In this article I examine why ‘Yes’ vote was a right choice for Irish voters and what this means for the future relationship between the Irish state and the Catholic church. Read here.
On May 25th, Irish public voted overwhelmingly in the support of social change and repealed the 8th amendment, which is regarded as one of the strictest regulations against abortion in the developed world. On Friday, 1,429,981 voters (66.40%) voted Yes to ‘Repeal the Eighth Amendment?’, while 723,632 (33.60%) voted No. In essence, the vote legalises abortions for the first 12 weeks of pregnancy and marks a strong shift in cultural attitudes. With a turnout of 64.5%, the 2018 referendum witnessed the third highest-ever for a referendum in Ireland since the adoption of the Constitution in 1937.
For a country long dominated by authoritarian religious doctrine and its archaic ideologies, the vote further suggests that a new open-minded and secular majority has usurped the more conservative Catholic generations.
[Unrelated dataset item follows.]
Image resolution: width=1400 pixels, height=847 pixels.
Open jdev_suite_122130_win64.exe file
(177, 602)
This referendum also proves that the Catholic Church’s influence and authority over Irish politics continues to weaken, thanks to the series of child abuse and sexual assault scandals; Magdalene Laundries revelations and the 2015 vote to allow same-sex marriages. It is obvious that the public and political views in Ireland are changing and the country sees a bright future with open-minded, educated and understanding citizens.
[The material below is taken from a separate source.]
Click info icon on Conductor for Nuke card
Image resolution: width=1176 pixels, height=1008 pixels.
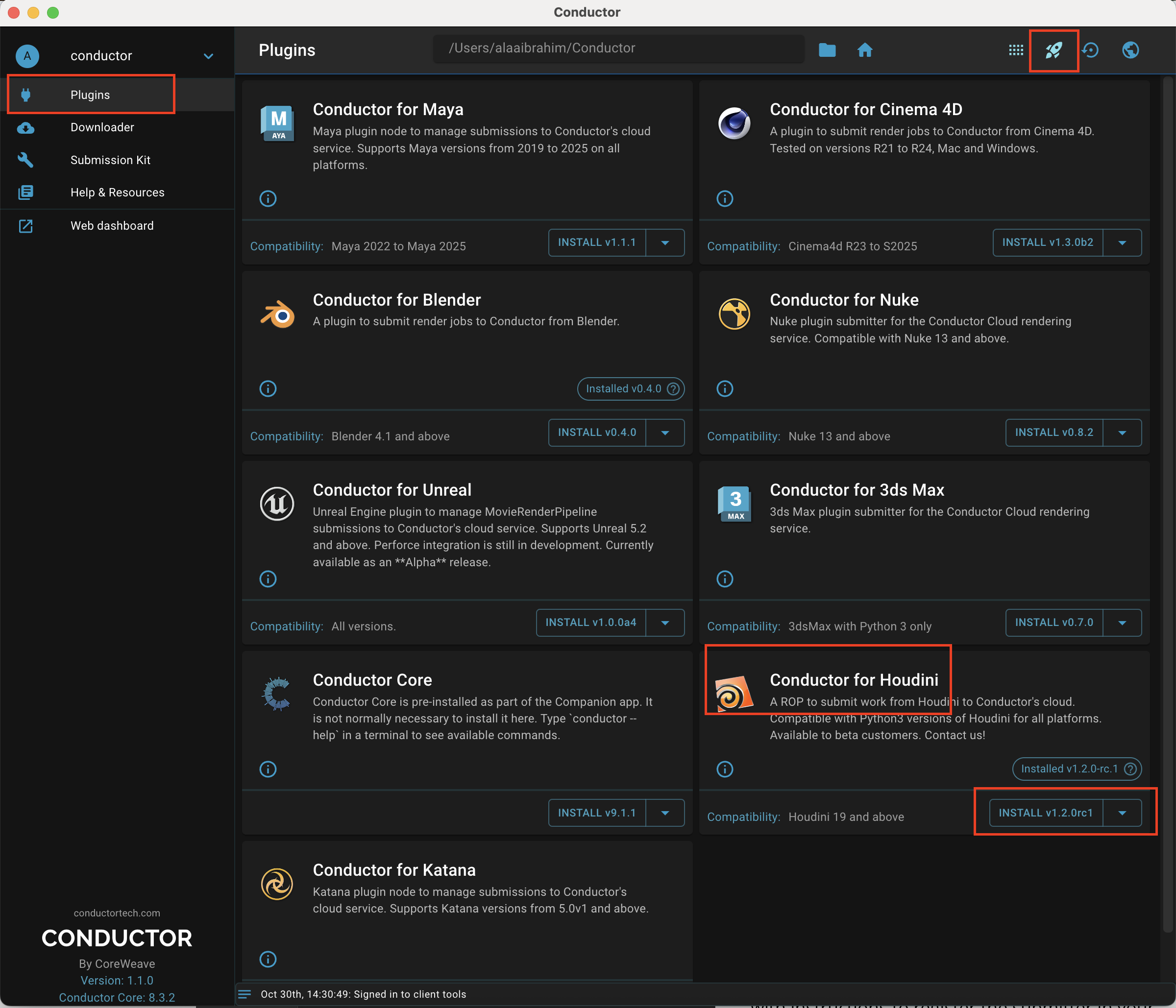(x=725, y=388)
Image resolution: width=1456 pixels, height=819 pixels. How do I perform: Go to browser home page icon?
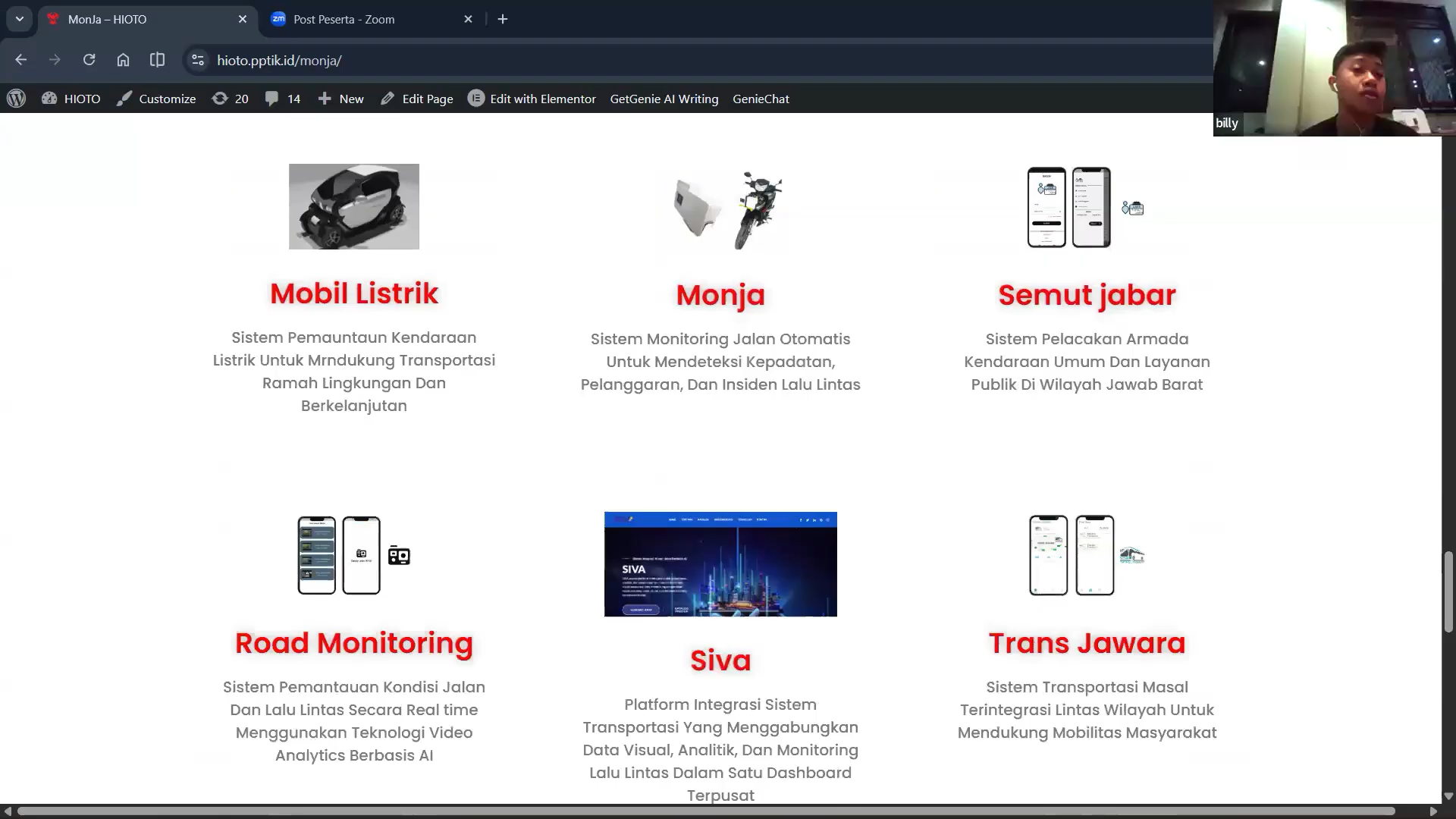pos(123,60)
In the run-up to the referendum, both sides campaigned tirelessly providing their viewpoints, but the loudest voices were heard on the pro-choice side, with sites like In Her Shoes – Women of the Eighth sharing harrowing memories and experiences that women lived through because of strict abortion laws, as well as allusions to Savita Halappanavar’s fate, which acted as a catalyst for referendum. In addition, #HomeToVote became a defining moment in the build-up of the referendum and was commemorated in the Twitter’s HQ.
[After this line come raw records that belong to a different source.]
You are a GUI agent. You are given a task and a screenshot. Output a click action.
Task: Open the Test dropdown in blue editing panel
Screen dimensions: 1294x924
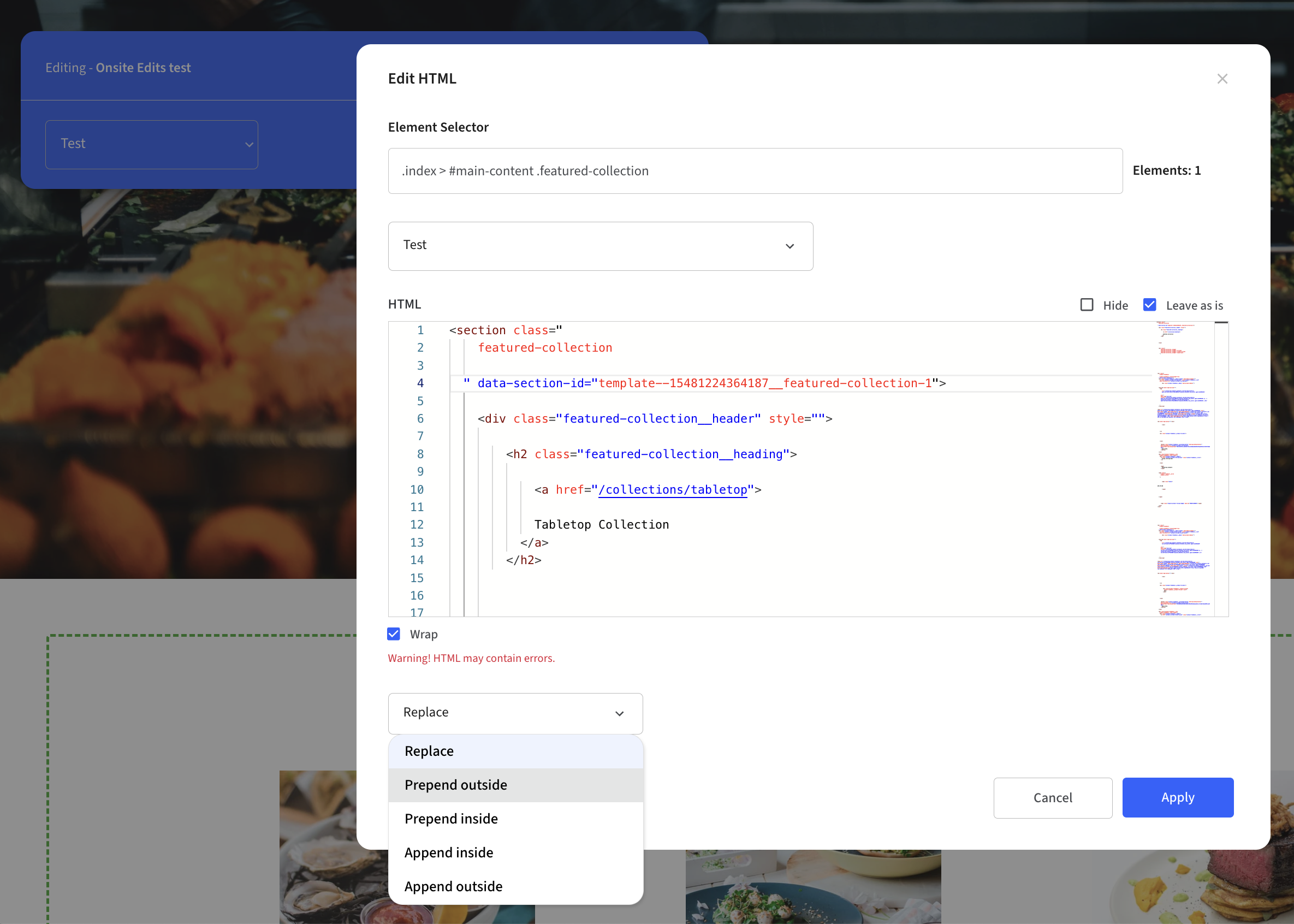pos(151,145)
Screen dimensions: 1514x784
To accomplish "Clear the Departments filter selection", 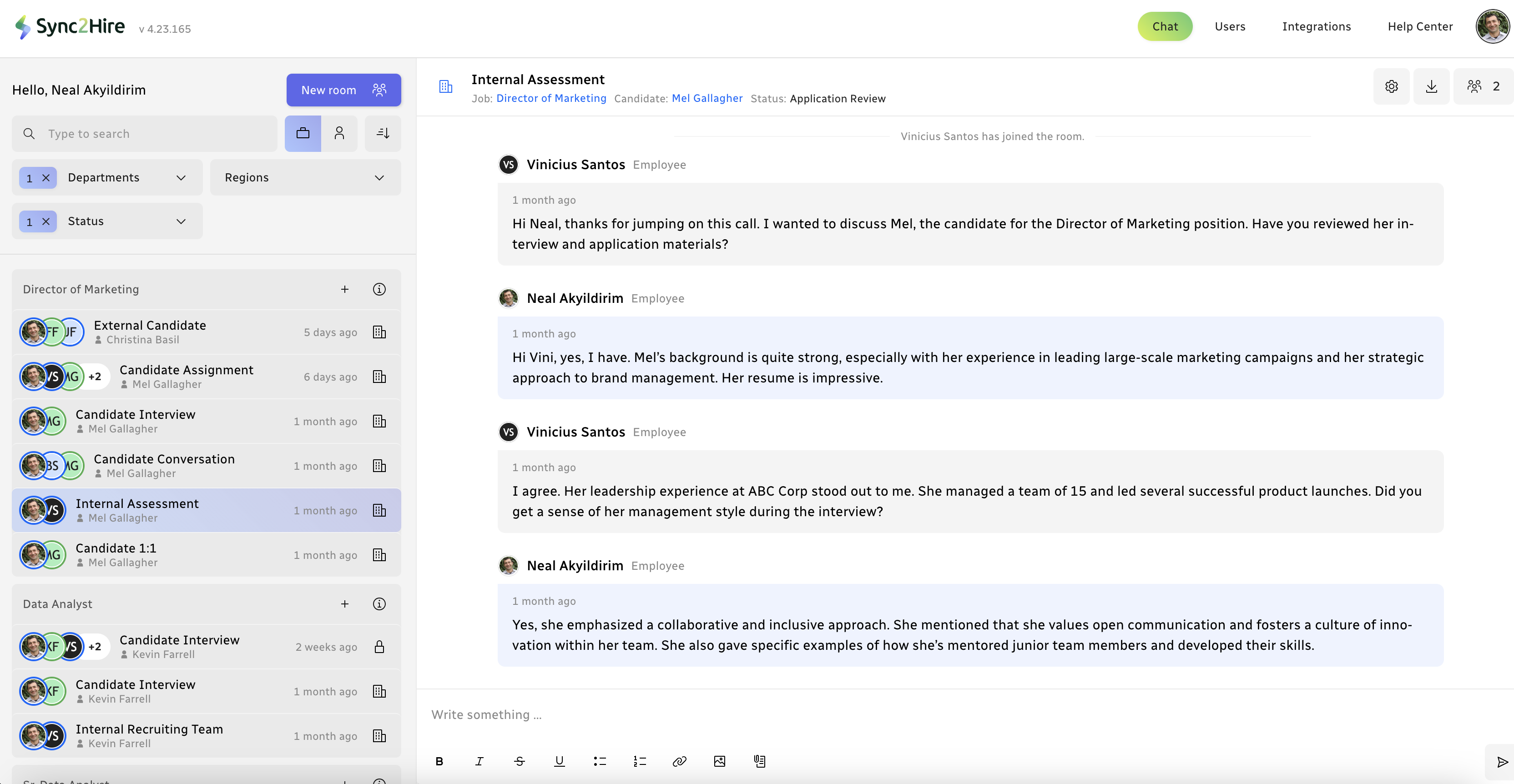I will [46, 177].
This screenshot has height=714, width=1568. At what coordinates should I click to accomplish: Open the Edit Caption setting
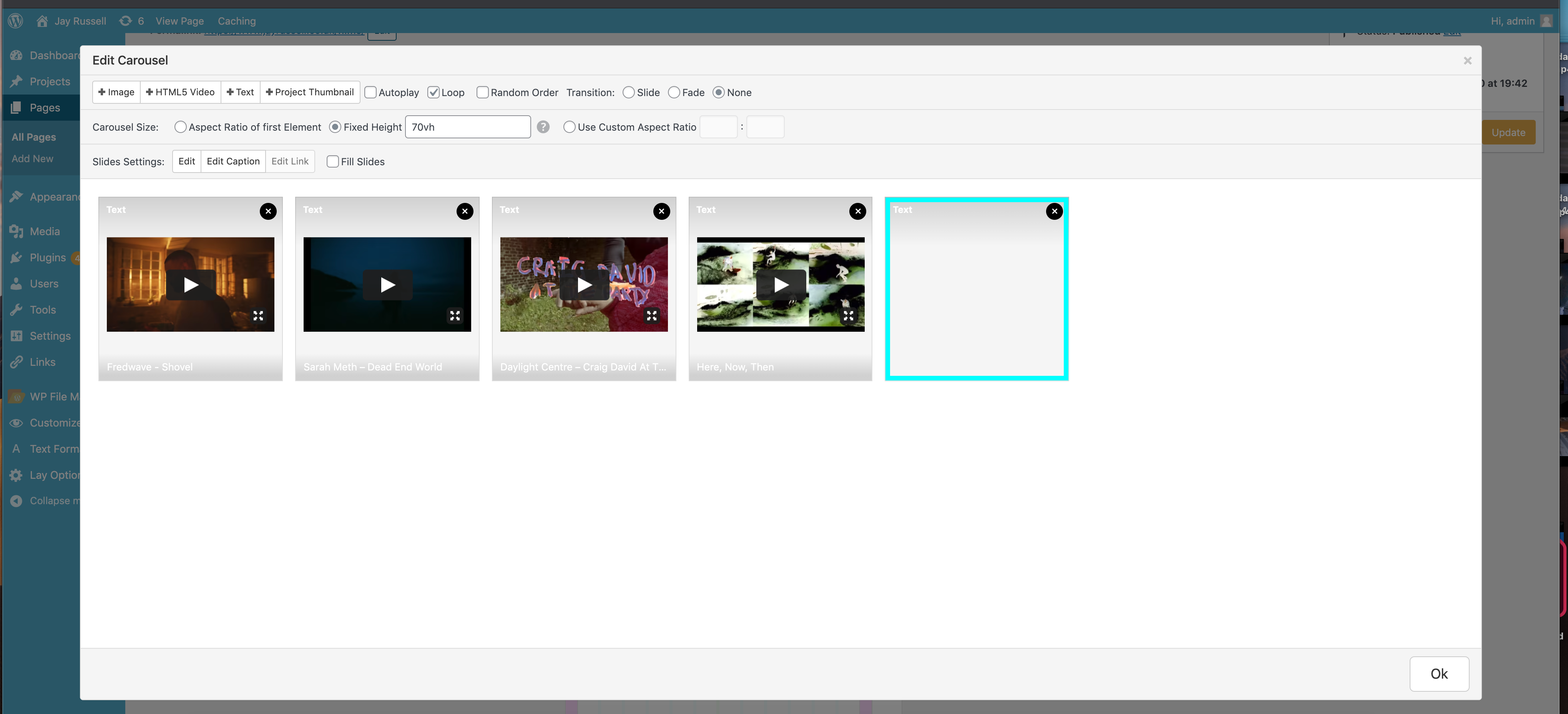tap(233, 161)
The result shows that history is not set in stone and there is always a potential for new, emerging voices to be heard and the history to be re-written. The Irish public is no longer willing to blindly accept the rule of the Catholic Church and is ready to challenge now seemingly outdated views on various issues. Thanks to better education standards, the availability of world wide web and more exposure/information on the rule of and atrocities committed by the Church in the past decades, this vote signals that the domination of Catholic Church is over.
Reactions to the abortion vote have been predominantly positive, with negative opinions drowned out by the sheer volume of the support the ‘Yes’ vote has received globally. It is a new age in Ireland, the age where the Catholic Church no longer controls the public. Now, it is time for a different relationship to be established, where the Church no longer acts like the authoritarian ruler but rather asks forgiveness and remains humble.